Northern Ireland

PwC says NI's economic growth is set to slow down in 2015

The manufacturing sector performed best in August, according to data provided by the Ulster Bank Image copyright Thinkstock
Image caption NICEI said growth in the NI economy was being driven by the manufacturing and service industries

Northern Ireland's economic growth is set to slow down in 2015, according to a forecast from business consultancy PwC.

The firm said that growth in 2014, forecast at around 2.2%, is being largely driven by consumer spending.

However, it predicted consumer spending will dip, bringing growth down to 1.9% in 2015.

That is below the forecast UK average of 2.5% and the lowest predicted growth for any UK region.

The firm said that consumer spending growth has been relatively strong for the past two years despite weak earnings growth.

That is attributed to more people being in work, increased income tax personal allowances and low mortgage interest rates.

However, PwC said it expected the proportion of household spending on essentials like housing costs and utilities to rise steadily and account for more than a quarter of total consumer spending by 2020.

The report also said that while Northern Ireland has "performed remarkably well" in job creation since the economic crisis, that has not translated into improved economic output.

After London, Northern Ireland was the second best-performing region in terms of absolute employment growth.

Between 2009-2014, the region's employment grew by 8.3%, well ahead off the south-east at 5.4% and Scotland at 4%.

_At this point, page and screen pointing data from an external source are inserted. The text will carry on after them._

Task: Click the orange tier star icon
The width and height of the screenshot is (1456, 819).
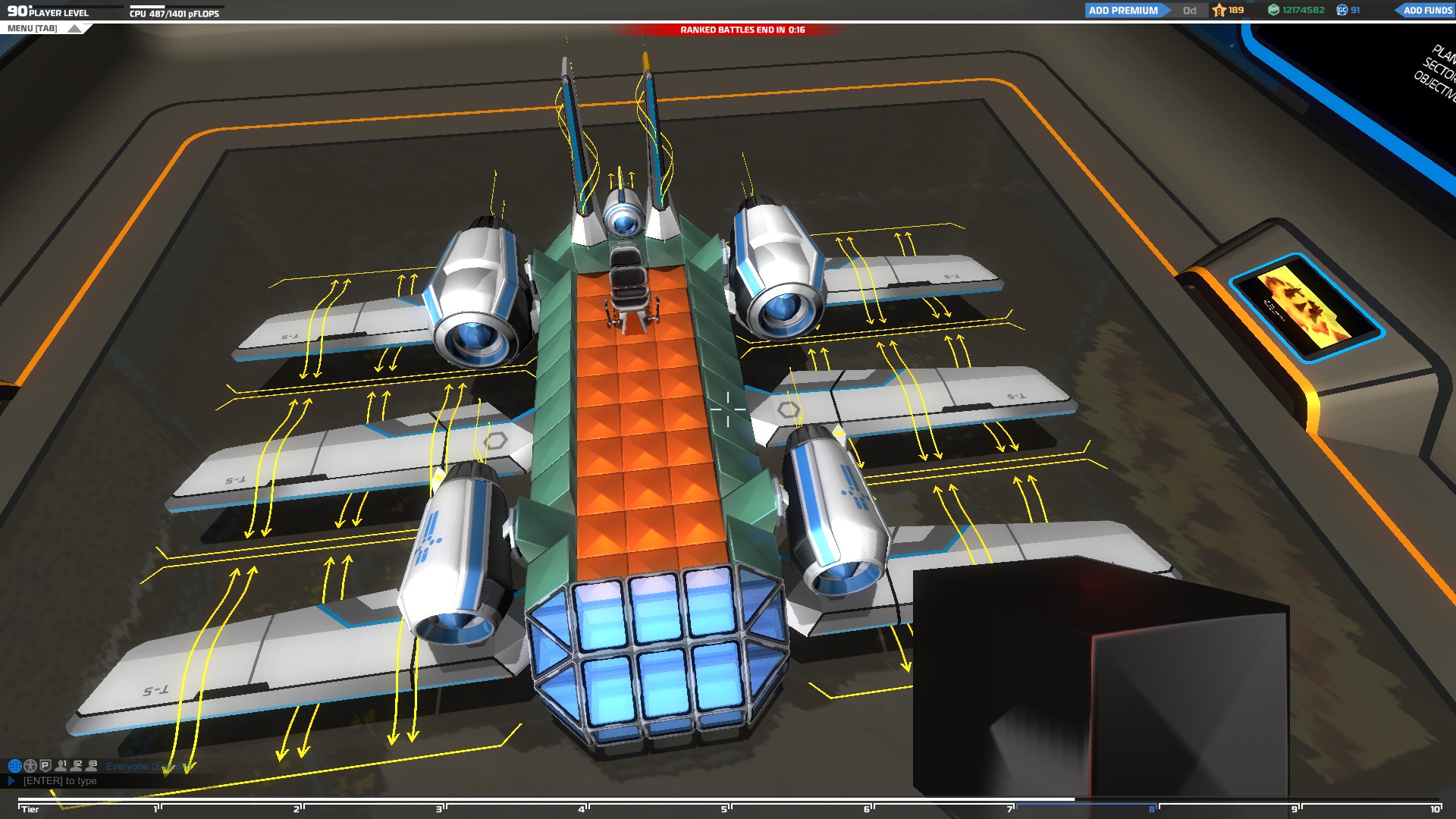Action: coord(1219,11)
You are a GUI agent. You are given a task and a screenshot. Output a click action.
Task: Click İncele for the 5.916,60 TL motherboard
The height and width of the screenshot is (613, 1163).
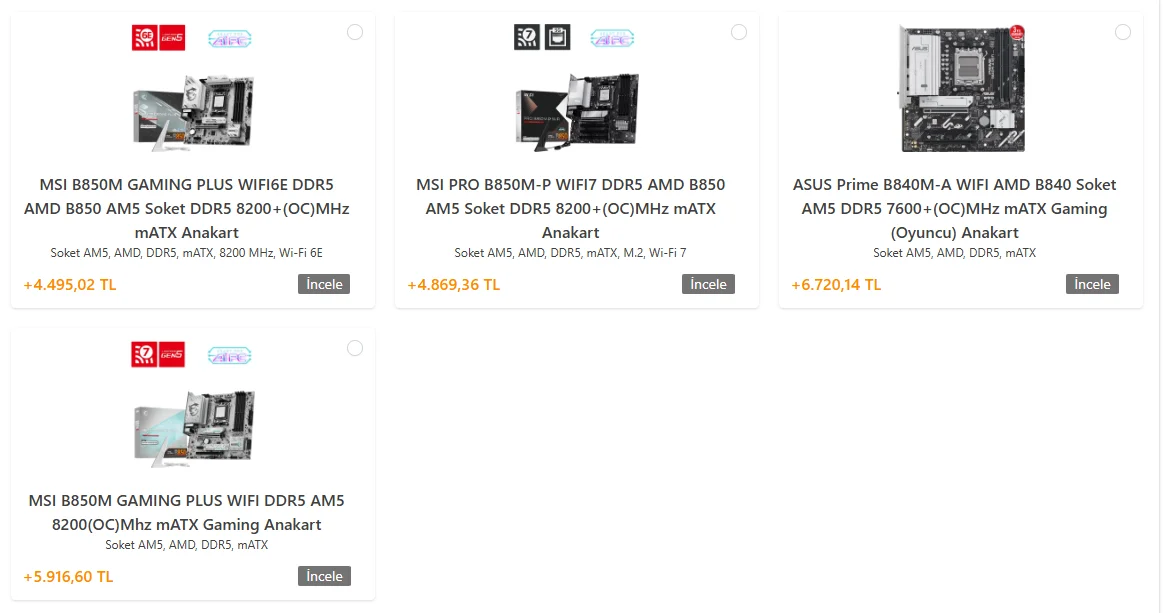(x=324, y=576)
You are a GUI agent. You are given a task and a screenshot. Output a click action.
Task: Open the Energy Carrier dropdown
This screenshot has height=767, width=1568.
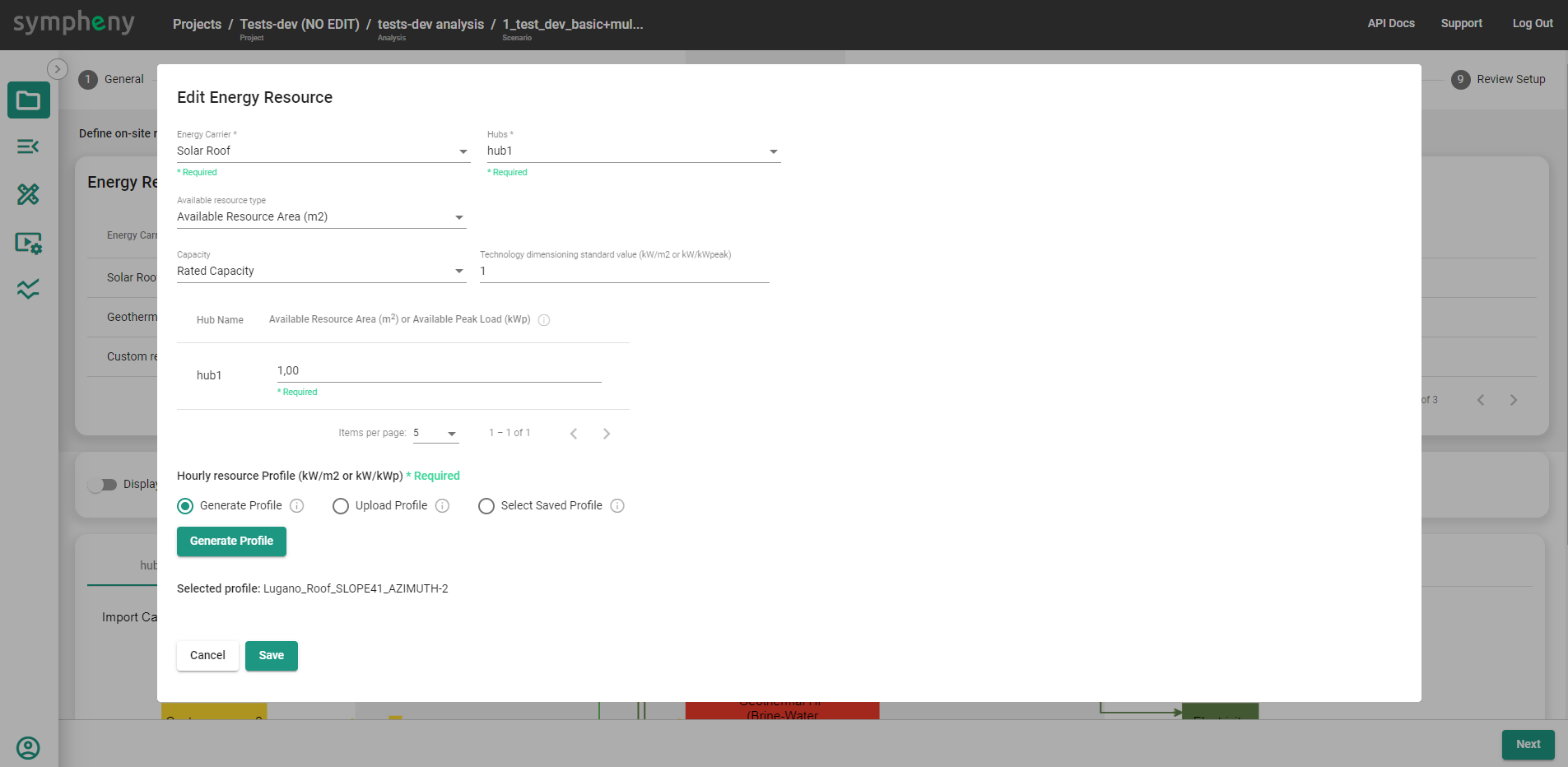click(x=323, y=151)
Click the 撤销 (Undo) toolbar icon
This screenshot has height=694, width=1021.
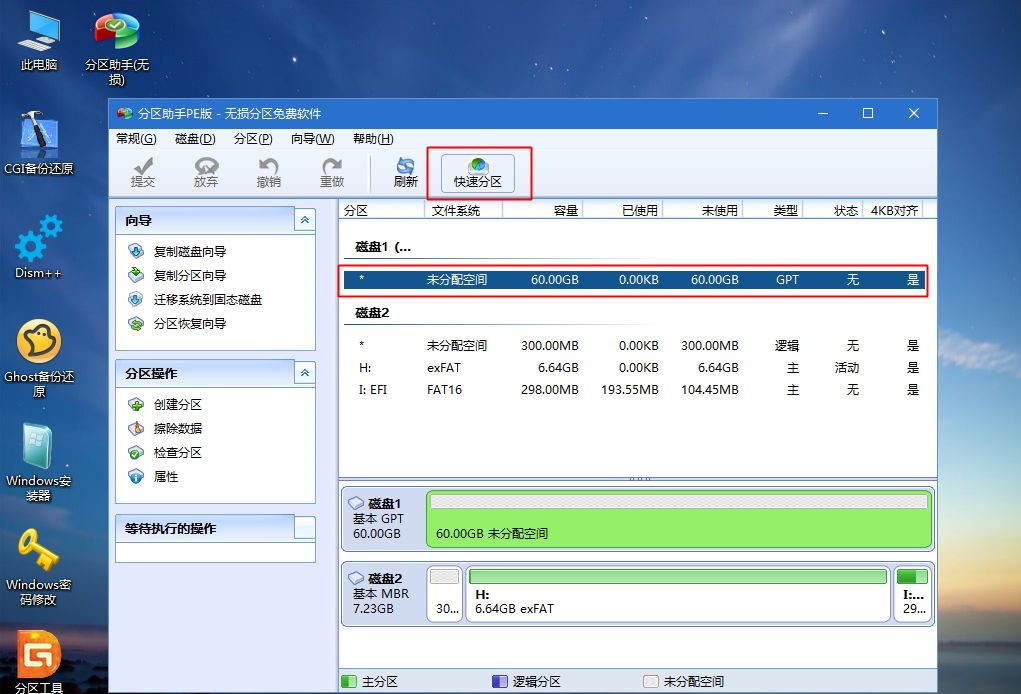(270, 172)
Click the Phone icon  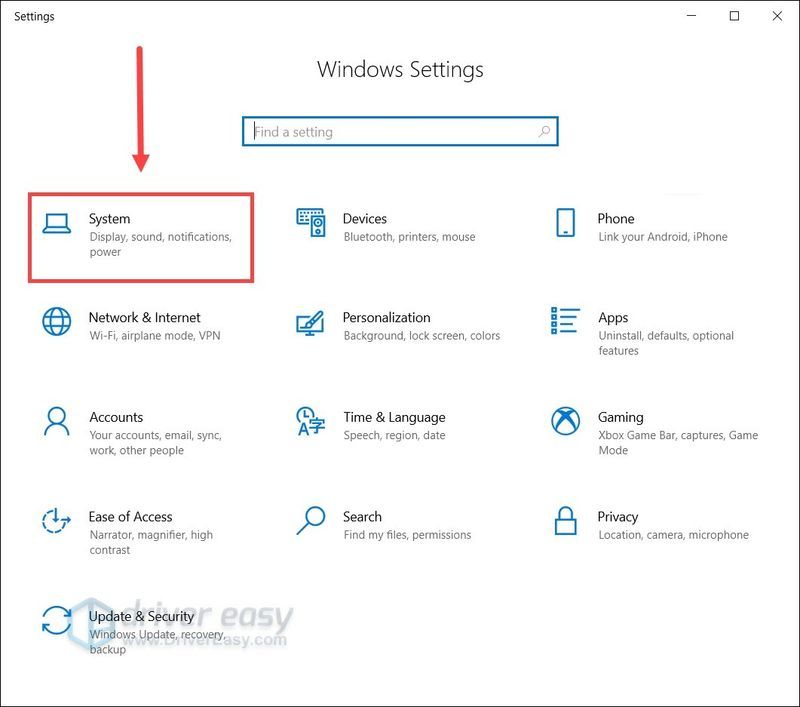point(565,222)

However, the overall performance of the economy, as measured by Gross Value Added (GVA), is weaker.

GVA is a measure of income generated by businesses, minus the cost of goods and services used to create the income.

London delivered a 15.4% GVA increase in cash terms between 2007-2012.

Over that period Northern Ireland's GVA actually declined by 1% - the only region to show a fall.

Esmond Birnie, PwC chief economist in Northern Ireland, said that pointed to structural weaknesses in the economy.

"While we are creating jobs, those jobs aren't creating wealth, increasing wages, improving household disposable incomes and that makes closing the prosperity gap with the rest of the UK next to impossible," he said.